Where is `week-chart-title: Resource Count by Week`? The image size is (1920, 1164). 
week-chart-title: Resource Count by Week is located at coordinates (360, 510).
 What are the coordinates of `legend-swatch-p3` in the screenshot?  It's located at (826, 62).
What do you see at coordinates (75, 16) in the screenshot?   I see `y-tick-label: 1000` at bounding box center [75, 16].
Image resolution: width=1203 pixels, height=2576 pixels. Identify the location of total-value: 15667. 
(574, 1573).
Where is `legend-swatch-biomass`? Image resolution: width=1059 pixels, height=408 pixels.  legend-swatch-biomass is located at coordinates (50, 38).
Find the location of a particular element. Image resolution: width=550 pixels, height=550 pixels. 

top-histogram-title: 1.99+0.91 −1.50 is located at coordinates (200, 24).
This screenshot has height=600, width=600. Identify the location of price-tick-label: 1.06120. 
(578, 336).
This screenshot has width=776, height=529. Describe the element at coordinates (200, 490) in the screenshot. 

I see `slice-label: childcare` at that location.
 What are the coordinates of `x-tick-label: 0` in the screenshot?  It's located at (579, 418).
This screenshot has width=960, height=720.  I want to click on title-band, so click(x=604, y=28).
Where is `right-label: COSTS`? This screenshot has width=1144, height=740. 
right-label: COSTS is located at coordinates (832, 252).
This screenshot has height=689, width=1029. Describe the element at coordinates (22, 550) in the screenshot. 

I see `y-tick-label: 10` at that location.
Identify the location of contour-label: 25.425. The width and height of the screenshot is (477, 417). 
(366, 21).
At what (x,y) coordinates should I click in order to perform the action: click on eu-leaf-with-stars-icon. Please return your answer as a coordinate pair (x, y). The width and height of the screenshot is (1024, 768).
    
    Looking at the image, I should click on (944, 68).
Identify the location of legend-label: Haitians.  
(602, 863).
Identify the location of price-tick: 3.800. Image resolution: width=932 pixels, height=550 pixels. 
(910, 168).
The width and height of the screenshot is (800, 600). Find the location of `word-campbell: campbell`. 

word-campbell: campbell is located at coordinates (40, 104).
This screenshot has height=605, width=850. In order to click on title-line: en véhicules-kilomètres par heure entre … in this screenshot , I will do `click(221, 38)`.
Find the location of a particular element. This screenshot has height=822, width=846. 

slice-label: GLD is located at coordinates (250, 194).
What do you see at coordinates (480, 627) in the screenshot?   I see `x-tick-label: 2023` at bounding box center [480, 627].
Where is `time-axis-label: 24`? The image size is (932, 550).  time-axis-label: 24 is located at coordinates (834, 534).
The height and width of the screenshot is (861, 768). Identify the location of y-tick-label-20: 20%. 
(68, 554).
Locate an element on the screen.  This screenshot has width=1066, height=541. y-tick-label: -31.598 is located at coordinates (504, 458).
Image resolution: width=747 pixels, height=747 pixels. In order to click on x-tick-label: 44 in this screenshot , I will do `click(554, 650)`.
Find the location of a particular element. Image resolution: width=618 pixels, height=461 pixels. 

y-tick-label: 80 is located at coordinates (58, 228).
......
▶ **Problem details**
Lay out the stretch from the line containing "This screenshot has height=600, width=600." through the line containing "This screenshot has width=960, height=720." as a Markdown table with the columns Row and Line. Number each row, and leave out blank lines.

▶ **Answer to this problem**
| Row | Line |
|---|---|
| 1 | This screenshot has height=600, width=600. Identify the location of price-tick-label: 1.06120.  |
| 2 | (578, 336). |
| 3 | This screenshot has width=776, height=529. Describe the element at coordinates (200, 490) in the screenshot.  |
| 4 | I see `slice-label: childcare` at that location. |
| 5 |  What are the coordinates of `x-tick-label: 0` in the screenshot?  It's located at (579, 418). |
| 6 | This screenshot has width=960, height=720.  I want to click on title-band, so click(x=604, y=28). |